- **THE TASK**
Each entry below is to be copied verbatim, with no line missing.
INFORMATION Start Marker
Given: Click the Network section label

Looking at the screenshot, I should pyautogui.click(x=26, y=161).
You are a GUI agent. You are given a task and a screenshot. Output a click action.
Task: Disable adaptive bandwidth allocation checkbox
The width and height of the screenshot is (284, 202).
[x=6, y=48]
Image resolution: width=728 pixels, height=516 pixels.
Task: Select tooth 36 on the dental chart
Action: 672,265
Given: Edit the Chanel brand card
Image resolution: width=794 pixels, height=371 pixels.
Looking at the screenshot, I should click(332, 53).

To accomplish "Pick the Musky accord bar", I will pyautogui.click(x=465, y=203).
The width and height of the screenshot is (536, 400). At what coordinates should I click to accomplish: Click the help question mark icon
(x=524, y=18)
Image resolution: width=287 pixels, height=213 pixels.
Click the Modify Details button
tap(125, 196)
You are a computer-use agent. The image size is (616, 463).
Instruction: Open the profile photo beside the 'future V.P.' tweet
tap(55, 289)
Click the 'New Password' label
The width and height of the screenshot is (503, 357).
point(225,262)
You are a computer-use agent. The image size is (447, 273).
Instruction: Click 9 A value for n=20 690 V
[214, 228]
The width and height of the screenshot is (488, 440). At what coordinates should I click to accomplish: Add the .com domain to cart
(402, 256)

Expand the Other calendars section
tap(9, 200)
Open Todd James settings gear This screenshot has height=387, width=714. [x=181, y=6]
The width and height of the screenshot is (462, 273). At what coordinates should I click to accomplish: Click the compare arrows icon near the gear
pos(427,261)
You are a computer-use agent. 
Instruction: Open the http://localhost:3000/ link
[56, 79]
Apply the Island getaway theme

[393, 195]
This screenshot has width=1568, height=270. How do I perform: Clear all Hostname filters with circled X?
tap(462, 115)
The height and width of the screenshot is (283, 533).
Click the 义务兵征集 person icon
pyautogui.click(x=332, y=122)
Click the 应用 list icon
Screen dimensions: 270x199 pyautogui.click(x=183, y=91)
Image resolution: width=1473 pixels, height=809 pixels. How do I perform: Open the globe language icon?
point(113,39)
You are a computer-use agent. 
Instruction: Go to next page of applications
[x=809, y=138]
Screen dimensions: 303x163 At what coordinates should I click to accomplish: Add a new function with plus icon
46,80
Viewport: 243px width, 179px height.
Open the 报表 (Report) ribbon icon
INFORMATION End Marker
- **EXERCISE ANSWER**
Given: Click the Network section label

Looking at the screenshot, I should pyautogui.click(x=26, y=161).
You are a GUI agent. You are given a task and a screenshot. Output a click action.
Task: Disable adaptive bandwidth allocation checkbox
The width and height of the screenshot is (284, 202).
[x=6, y=48]
Image resolution: width=728 pixels, height=516 pixels.
Task: Select tooth 36 on the dental chart
Action: 672,265
Given: Edit the Chanel brand card
Image resolution: width=794 pixels, height=371 pixels.
Looking at the screenshot, I should click(332, 53).

To accomplish "Pick the Musky accord bar", I will pyautogui.click(x=465, y=203).
The width and height of the screenshot is (536, 400). At what coordinates should I click to accomplish: Click the help question mark icon
(x=524, y=18)
Image resolution: width=287 pixels, height=213 pixels.
Click the Modify Details button
tap(125, 196)
You are a computer-use agent. The image size is (616, 463).
Instruction: Open the profile photo beside the 'future V.P.' tweet
tap(55, 289)
Click the 'New Password' label
The width and height of the screenshot is (503, 357).
point(225,262)
You are a computer-use agent. The image size is (447, 273).
Instruction: Click 9 A value for n=20 690 V
[214, 228]
The width and height of the screenshot is (488, 440). At what coordinates should I click to accomplish: Add the .com domain to cart
(402, 256)

Expand the Other calendars section
tap(9, 200)
Open Todd James settings gear This screenshot has height=387, width=714. [x=181, y=6]
The width and height of the screenshot is (462, 273). At what coordinates should I click to accomplish: Click the compare arrows icon near the gear
pos(427,261)
You are a computer-use agent. 
Instruction: Open the http://localhost:3000/ link
[56, 79]
Apply the Island getaway theme

[393, 195]
This screenshot has width=1568, height=270. How do I perform: Clear all Hostname filters with circled X?
tap(462, 115)
The height and width of the screenshot is (283, 533).
Click the 义务兵征集 person icon
pyautogui.click(x=332, y=122)
Click the 应用 list icon
Screen dimensions: 270x199 pyautogui.click(x=183, y=91)
Image resolution: width=1473 pixels, height=809 pixels. How do I perform: Open the globe language icon?
point(113,39)
You are a computer-use agent. 
Instruction: Go to next page of applications
[x=809, y=138]
Screen dimensions: 303x163 At what coordinates should I click to accomplish: Add a new function with plus icon
46,80
Viewport: 243px width, 179px height.
Open the 报表 (Report) ribbon icon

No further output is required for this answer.